The museum – free for the weekend but normally ticket-entry only – offers 12 interactive rooms which vividly bring to life what it was like to live in Georgian Bristol. There is an audio guide for adults and another special version for children, as well as a family trail and a dressing-up cupboard for young visitors.

Meanwhile the weekend’s specialist spotlight talks – each lasting just 15 minutes – will reveal intriguing stories about the architectural design, sustainable heritage and interpretation of the John Wesley’s chapel which is known as the ‘cradle of Methodism’ and is described in Pevsner’s Architectural Guide as exuding ‘a magnetic calm.’

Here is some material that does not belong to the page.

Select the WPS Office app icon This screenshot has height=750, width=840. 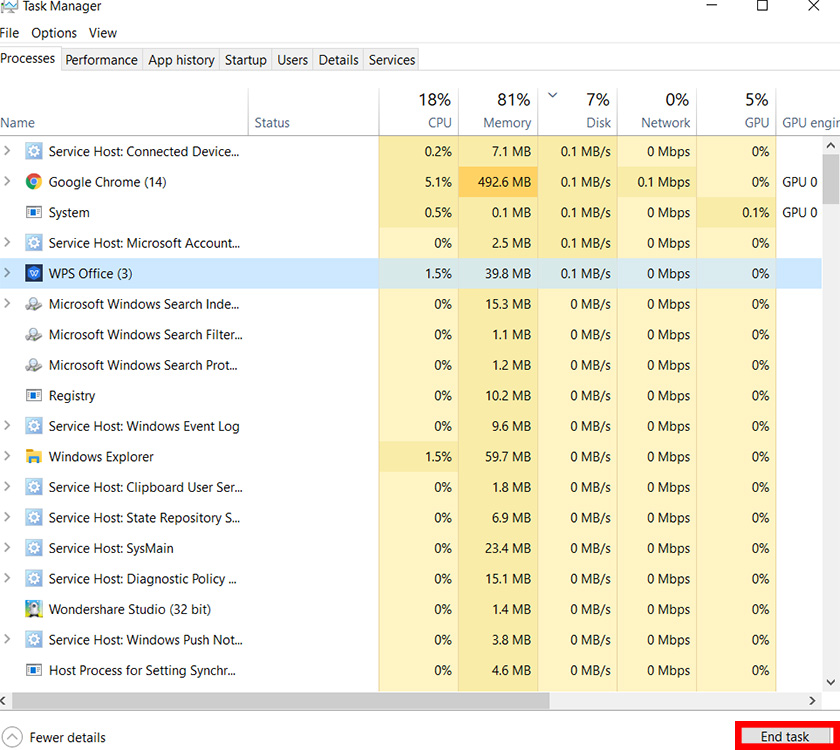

The 10.30am and 1.30pm talks will be about the creation of the New Room visitor centre, designed by architects, Purcell. At 11.30am and 2.30pm visitors can hear about the fascinating challenge faced by designers Cod Steaks in creating an interactive museum in an eighteenth-century space. And the 12.30pm and 3.30pm talks will describe what influenced architect George Tully when he designed the New Room back in 1748.

The talks will take place on all three days of the Open Doors weekend, 13-15 September, starting from the light-filled glass atrium where the New Room’s café is located. Pre-booking is not required, and all talks are free although donations towards the upkeep of the chapel are appreciated.

On Friday 13 and Saturday 14 September only, visitors can access the New Room’s reference library where they will find over 9,000 books, pamphlets and bound journals of Methodist history, local studies, biographies, and critical studies of John and Charles Wesley and their works.

And on all three Open Doors days there will be fun for younger visitors at free drop-in craft sessions where they can help design and build furniture for a miniature shoebox house in the inspiring surroundings of the New Room’s museum. Sessions start at 11am, end at 3pm and are suitable for children from five years of age. No booking required but all children must have an adult with them.

Nearest parking is the Galleries car-park, or there are disabled spaces immediately outside the New Room’s Horsefair entrance. The ground floor of the chapel is accessible from both the Broadmead and Horsefair entrances and the visitor centre’s museum, library, toilets and baby-changing facilities are accessible by either stairs or lift. Guide and assistance dogs are welcome.